L’emergenza migranti, le elezioni presidenziali francesi, il caso Regeni. Come di consueto nei viaggi internazionali, durante il volo di
ritorno il Papa ha risposto alle domande dei giornalisti. È stata l’occasione per affrontare i temi più caldi dell’attualità internazionale, tra cui la crisi venezuelana e l’emergere di populismi demagogici. Ma non sono mancati neppure riferimenti personali, come il desiderio, rimasto tale, di vedere le piramidi. L’ecumenismo? «Si fa in cammino con le opere di carità, stando insieme». Ci
sarà un incontro con Trump? «Io ricevo ogni capo di Stato che chiede udienza».
La prima domanda comunque ha riguardato il colloquio di venerdì con il presidente egiziano al-Sisi, con riferimento al rispetto dei
diritti umani. E al Papa è stato chiesto se è stato accennato anche a Giulio Regeni, il giovane ricercatore morto in circostanze ancora non chiare. «Generalmente quando sono con un capo di Stato in un dialogo privato, rimane privato. Riguardo a Regeni, io sono preoccupato e mi sono mosso. La Santa Sede si è mossa anche perché i genitori hanno chiesto. Non dirò come ma ci siamo mossi».
Quindi è stato ricordato a Francesco che in un suo intervento ha evidenziato l’importanza dei diritti inalienabili dell’uomo. Un supporto al governo egiziano che cerca di difendere i cristiani? «Difendere la pace – ha detto il Papa –, difendere l’armonia dei popoli, l’uguaglianza dei cittadini quale che sia la religione, questi sono valori, io ho parlato dei valori. Se poi il governo difende o l’uno o l’altro questi valori, è un altro problema. Ogni governo o Paese ha le sue debolezze, ha i suoi avversari politici. Io non
non mi immischio. Parlo dei valori». Poi ha confidato che gli sarebbe piaciuto visitare le piramidi.
Quindi una domanda sulle elezioni in Francia e sui cattolici d’Oltralpe divisi tra i due candidati al ballottaggio. «C’è il problema in
Europa e nell’Unione Europea – ha chiarito Francesco –. Ogni Paese è libero di fare le scelte che crede convenienti. Non posso sapere i motivi delle scelte perché io non conosco i motivi. È vero che l’Europa è in pericolo di sciogliersi, questo è vero. Dobbiamo meditare su questo. Il problema che sta avendo l’Europa, dall’Atlantico agli Urali, è quello dell’immigrazione, ma non dimentichiamo che è l’Europa è stata fatta dai migranti. È problema che si deve studiare, anche rispettando le opinioni, ma si deve avviare una discussione politica. Parlo della grande politica, con la P maiuscola».
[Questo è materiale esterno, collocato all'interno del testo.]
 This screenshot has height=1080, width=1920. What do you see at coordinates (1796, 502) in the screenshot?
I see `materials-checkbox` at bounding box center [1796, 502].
E guardando a Parigi ha affermato: «Non capisco la politica francese e ho cercato di avere buoni rapporti anche col presidente attuale con il quale c’è stato un conflitto una volta ma poi ho potuto parlare chiaramente sulle cose. Dei due candidati francesi non so la storia, non so da dove vengono. Parlando a dei cattolici, ero durante un raduno, uno mi ha detto: “Perché non pensa di far fare un partito per i cattolici?”. Ma questo signore buono vive nel secolo scorso».
Facendo riferimento ai rifugiati, è stato ricordato al Papa di aver usato l’espressione “campi di concentramento”. E un giornalista tedesco ha ipotizzato che si sia trattato di un lapsus. «Ho parlato dei Paesi più generosi dell’Europa, citando Italia e Grecia. Della Germania ho sempre ammirato la capacità di integrazione. Quando io studiavo lì, c’erano tanti turchi integrati a Francoforte. Però il mio non è stato un lapsus! Ci sono campi di rifugiati che sono veri campi di concentramento. Qualcuno forse c’è in Italia, qualcuno forse in altre parti. Pensi che cos’è successo in Nord Europa quando i migranti volevano attraversare il mare per andare in Inghilterra, e sono stati chiusi dentro». Poi Francesco ha raccontato un episodio. «In Sicilia, in un piccolo paese, c’è un campo rifugiati. I capi hanno detto loro: “Stare qui dentro farà male alla vostra salute mentale. Noi non possiamo aprire i cancelli, ma facciamo un buco dietro, voi uscite, fate una passeggiata in paese…?”. E così si sono costruiti buoni rapporti con gli abitanti di quel paesino: i migranti non fanno atti di delinquenza o criminalità. Ma stare chiusi è un lager».